酒と泪とRubyとRailsと

Ruby on Rails と Objective-C は酒の肴です!

『小さなチーム、大きな仕事 完全場』で学ぶエンジニア主導のものづくり

小さなチーム、大きな仕事 完全場』を読みました。「自分に必要なもの」を「作る」こと。その行為こそが、一番大切だという言葉は37signailsを世界的なネットサービスの企業に育て上げた著者だからこそ伝えられる言葉だと思います。

一般的なメディアで持ち上げられるような成功者とは違う、『成功する確率を上げる』ために必要なことをシンプルに貫く実践論が書かれた良本です!

自分に必要なものを作る

この本の素晴らしいところは最低限の前置き以外はすべて『成功』を勝ち取るためには「何をなすべきか」という点にフォーカスしている点です。そして、この本の中で一番最初に著者が伝えようとしているメッセージが『自分に必要なものを作る』ことです。アイデアを考えることには何の価値もなく、作ることにこそ価値があるというのはエンジニアとして非常に心に響く言葉です!

スーパーファンを惹きつける『視点』を持つ

自分がつくる「もの」を熱心に使ってくれるスーパーファンを惹きつけるための『視点』をもつことも大切だと思います。顧客にその『視点』で何を伝えられるかが大切だと著者は説いています。

できるだけ何も持たない

「自分に必要なものを作る」を作るために必要不可欠なモノ以外は持たないこと。世の中の常識を捨て去り、「自分に必要なものを作る」というルールだけを守ることは何よりも大切だと思います。Railsは37 SignalsのBootcampというWebアプリに必要な機能以外は付けないそうです。そうすることで世界でも最多の(と思われる)ファンが居るフレームワークに育て上げました。

質にこだわり、前に進む

スーパーファンを惹きつけるために質にこだわること。その途中で迷う時には、「前に進むこと」が大切。またもしそのために期間がたくさんかかるなら、徹底的に「やること」を減らせばいい。また「前に進む」ためにはモチベーションを生み出し、保ちつづけることが何よりも必要なことだと思います。

『捨てる・諦める』勇気

沢山あるTODOや、見積もりよりもずっと長くかかる時間は『捨てる・諦める』勇気を持つことが大切。時間は限られたあなたの大切な資産です。だから、その資産の中で確実にできることで前に進もう。また、見積もりよりもずっと時間がかかるタスクがある。そのタスクは、それだけの価値しか無いんだから思い切ってそのタスクを捨ててしまおう。この考え方は、真面目であること、やり切ることを美徳とする日本人には中々受け入れがたい思想です。ですが、だからこそ『捨てる・諦める』勇気を持つことが『成功』を勝ち取るために最も大切なファクターだと僕は思います!

『自宅で良いモノ』を作れ

普通に商品の買い物をすると『顧客の声や広告』、『販売店の店頭でよいもの』を買うと思います。

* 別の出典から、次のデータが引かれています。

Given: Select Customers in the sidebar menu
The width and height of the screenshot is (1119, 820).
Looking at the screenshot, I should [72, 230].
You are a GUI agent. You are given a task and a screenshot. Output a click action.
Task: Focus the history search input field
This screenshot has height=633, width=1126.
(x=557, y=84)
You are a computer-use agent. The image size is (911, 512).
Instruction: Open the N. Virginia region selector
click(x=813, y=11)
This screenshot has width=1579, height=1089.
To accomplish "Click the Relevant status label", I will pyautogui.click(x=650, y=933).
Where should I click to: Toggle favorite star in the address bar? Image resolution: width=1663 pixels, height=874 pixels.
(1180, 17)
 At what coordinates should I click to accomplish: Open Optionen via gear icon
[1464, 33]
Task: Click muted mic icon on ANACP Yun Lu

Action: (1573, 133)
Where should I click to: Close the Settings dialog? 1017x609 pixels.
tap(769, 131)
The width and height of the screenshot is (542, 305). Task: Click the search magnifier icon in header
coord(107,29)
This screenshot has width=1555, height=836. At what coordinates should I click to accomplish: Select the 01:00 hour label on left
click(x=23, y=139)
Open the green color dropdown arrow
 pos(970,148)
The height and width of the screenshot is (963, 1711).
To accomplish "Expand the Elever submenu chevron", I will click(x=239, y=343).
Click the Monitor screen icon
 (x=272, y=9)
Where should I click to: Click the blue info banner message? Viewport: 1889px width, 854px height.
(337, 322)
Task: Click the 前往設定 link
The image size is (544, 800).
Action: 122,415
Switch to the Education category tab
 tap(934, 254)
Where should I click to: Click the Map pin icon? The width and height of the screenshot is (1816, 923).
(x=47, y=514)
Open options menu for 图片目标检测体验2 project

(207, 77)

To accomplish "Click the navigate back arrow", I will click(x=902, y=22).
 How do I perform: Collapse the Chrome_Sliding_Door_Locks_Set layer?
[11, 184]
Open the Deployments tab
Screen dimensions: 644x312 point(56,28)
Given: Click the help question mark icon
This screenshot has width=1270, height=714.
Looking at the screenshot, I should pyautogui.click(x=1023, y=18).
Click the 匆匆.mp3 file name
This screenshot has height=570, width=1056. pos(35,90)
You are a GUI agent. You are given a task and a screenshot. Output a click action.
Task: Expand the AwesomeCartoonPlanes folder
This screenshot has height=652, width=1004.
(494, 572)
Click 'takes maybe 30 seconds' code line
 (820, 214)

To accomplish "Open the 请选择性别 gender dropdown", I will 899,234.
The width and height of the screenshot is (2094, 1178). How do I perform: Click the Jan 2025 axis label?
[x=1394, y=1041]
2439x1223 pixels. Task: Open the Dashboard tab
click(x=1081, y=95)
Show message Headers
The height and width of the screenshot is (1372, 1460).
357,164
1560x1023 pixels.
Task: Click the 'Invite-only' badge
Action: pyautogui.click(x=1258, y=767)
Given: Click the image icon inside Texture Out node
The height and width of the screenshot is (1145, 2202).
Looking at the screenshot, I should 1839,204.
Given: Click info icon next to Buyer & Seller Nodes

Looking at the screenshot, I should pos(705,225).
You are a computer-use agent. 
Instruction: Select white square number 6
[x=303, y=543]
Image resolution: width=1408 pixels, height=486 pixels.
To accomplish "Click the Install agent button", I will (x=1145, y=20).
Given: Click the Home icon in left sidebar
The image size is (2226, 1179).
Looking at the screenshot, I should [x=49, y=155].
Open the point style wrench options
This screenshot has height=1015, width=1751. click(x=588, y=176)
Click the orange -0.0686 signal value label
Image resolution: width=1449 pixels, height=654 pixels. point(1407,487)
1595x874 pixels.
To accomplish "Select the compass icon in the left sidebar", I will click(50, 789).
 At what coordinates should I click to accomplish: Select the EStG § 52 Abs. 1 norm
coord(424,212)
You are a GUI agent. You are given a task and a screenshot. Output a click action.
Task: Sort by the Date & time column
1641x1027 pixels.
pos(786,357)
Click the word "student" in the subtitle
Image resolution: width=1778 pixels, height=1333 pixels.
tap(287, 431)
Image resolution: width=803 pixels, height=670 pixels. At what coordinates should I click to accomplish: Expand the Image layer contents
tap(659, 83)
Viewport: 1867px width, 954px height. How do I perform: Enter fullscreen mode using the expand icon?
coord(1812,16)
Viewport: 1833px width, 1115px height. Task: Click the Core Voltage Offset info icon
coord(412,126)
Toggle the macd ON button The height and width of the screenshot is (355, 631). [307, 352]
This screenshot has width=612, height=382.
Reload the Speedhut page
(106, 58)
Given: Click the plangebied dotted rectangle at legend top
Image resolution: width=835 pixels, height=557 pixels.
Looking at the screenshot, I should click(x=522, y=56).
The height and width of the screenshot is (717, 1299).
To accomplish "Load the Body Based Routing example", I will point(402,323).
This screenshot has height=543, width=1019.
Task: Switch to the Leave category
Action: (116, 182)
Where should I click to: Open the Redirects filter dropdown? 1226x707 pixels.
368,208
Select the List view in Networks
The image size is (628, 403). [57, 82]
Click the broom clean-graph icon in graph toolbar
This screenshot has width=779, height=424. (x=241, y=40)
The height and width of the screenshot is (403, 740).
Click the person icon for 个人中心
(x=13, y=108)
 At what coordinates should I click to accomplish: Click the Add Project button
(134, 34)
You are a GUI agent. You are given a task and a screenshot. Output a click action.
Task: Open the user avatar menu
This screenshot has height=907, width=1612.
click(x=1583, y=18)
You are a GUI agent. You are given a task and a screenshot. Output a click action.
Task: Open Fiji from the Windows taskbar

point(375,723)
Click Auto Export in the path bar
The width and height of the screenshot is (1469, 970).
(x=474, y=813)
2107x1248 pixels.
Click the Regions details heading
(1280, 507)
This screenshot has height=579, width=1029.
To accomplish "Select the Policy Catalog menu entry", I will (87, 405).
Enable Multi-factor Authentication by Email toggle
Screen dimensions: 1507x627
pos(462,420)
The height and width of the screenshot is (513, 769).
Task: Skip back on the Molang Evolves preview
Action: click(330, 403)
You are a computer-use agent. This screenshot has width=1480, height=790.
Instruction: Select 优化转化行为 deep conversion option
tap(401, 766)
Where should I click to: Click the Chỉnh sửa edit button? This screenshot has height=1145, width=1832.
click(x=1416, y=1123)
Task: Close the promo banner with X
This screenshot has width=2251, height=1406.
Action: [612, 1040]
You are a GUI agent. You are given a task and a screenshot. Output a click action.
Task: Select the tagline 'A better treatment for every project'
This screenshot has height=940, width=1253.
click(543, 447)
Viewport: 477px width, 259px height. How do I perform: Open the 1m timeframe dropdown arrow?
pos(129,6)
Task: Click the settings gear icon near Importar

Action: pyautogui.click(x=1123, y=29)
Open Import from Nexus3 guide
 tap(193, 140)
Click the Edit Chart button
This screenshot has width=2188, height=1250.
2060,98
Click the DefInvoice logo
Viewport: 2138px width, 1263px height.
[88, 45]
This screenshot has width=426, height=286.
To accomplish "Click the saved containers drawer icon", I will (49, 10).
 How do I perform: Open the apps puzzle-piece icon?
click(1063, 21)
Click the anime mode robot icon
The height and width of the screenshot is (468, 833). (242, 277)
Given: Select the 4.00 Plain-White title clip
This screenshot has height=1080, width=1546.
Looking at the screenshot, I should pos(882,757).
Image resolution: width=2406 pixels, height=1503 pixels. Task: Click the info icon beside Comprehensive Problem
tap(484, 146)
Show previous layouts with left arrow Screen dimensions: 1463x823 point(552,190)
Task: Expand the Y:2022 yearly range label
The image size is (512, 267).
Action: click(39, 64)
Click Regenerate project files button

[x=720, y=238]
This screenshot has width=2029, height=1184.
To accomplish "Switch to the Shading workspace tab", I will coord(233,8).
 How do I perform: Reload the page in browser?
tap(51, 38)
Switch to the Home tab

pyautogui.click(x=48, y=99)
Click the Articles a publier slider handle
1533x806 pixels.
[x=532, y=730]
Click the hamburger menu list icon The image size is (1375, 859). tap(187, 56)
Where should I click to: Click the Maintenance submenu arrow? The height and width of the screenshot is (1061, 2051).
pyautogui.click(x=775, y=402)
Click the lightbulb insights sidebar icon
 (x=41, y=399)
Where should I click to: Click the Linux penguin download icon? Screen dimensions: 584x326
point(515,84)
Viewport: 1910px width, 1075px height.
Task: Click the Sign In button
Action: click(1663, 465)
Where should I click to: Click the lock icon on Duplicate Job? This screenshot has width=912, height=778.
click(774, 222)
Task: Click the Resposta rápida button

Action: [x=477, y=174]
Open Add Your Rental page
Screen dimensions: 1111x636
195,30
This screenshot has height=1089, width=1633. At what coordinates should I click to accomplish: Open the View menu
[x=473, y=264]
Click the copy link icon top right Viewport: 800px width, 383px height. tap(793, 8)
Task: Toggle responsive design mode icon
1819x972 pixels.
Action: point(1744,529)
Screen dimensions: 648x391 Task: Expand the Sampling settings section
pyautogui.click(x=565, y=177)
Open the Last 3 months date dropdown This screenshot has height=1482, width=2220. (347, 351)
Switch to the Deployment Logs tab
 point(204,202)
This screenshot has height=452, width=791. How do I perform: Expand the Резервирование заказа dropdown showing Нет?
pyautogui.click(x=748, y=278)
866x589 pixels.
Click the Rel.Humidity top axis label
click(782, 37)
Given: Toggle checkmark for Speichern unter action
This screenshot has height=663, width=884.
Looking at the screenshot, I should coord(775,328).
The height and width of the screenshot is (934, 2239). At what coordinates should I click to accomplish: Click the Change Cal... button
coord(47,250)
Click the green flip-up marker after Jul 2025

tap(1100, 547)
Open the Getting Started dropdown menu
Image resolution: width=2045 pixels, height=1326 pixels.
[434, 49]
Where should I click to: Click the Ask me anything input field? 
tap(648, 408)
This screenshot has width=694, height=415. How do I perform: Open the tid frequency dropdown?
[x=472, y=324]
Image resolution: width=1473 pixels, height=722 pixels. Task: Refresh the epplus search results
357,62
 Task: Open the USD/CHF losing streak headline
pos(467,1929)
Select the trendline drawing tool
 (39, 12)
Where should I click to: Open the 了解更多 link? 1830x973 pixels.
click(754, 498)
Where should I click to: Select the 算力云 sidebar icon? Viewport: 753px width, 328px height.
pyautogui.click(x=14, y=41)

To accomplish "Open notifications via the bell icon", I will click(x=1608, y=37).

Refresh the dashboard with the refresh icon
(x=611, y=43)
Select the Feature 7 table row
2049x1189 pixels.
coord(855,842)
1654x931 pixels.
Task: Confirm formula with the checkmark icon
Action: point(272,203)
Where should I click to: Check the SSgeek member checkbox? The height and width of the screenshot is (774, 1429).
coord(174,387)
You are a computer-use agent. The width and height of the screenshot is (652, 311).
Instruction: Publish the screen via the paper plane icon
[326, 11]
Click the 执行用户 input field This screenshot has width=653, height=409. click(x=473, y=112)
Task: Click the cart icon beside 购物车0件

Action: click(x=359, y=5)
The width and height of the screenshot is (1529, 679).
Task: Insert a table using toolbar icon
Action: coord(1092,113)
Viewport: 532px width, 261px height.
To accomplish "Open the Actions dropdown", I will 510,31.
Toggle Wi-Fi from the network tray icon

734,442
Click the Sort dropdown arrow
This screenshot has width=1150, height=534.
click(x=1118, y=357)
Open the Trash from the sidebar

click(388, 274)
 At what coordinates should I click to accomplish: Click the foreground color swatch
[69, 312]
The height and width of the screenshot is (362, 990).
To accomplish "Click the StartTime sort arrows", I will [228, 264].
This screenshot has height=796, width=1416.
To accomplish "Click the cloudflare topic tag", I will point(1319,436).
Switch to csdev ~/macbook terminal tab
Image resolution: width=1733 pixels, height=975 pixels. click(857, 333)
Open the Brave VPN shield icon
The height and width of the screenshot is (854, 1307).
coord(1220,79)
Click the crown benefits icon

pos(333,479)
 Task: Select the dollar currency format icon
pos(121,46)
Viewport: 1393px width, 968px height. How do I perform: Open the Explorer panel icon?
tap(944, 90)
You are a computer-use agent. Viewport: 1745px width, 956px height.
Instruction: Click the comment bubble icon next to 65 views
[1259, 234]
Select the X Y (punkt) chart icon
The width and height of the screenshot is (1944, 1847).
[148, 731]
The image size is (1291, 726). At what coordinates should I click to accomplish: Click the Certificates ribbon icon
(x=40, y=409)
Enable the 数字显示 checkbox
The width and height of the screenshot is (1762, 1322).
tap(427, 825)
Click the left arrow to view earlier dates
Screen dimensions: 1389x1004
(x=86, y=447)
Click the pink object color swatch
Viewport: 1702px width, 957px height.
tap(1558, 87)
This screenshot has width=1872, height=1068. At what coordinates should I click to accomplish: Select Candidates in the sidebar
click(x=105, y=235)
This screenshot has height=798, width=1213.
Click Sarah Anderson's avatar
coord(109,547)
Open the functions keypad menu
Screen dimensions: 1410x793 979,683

すると、大体の場合は家に持って返って買い物をしたことに後悔します。一方で本当にいいものは『自宅で使えば使うほど良いと感じるモノ』です。そういったものは、使った人が他の人に紹介をします。そういったものはファンを増やすとともに、ファンとの長期の関係を築く事ができます。

さいごに感想

「自分に必要なもの」を「作る」ことについて書かれた部分を中心にピックアップしました。実際には、チームを作る上で気をつけることや文化を醸成するために必要なファクターなど面白い内容が盛り沢山ですので、もしまだ読んでおられなければ是非!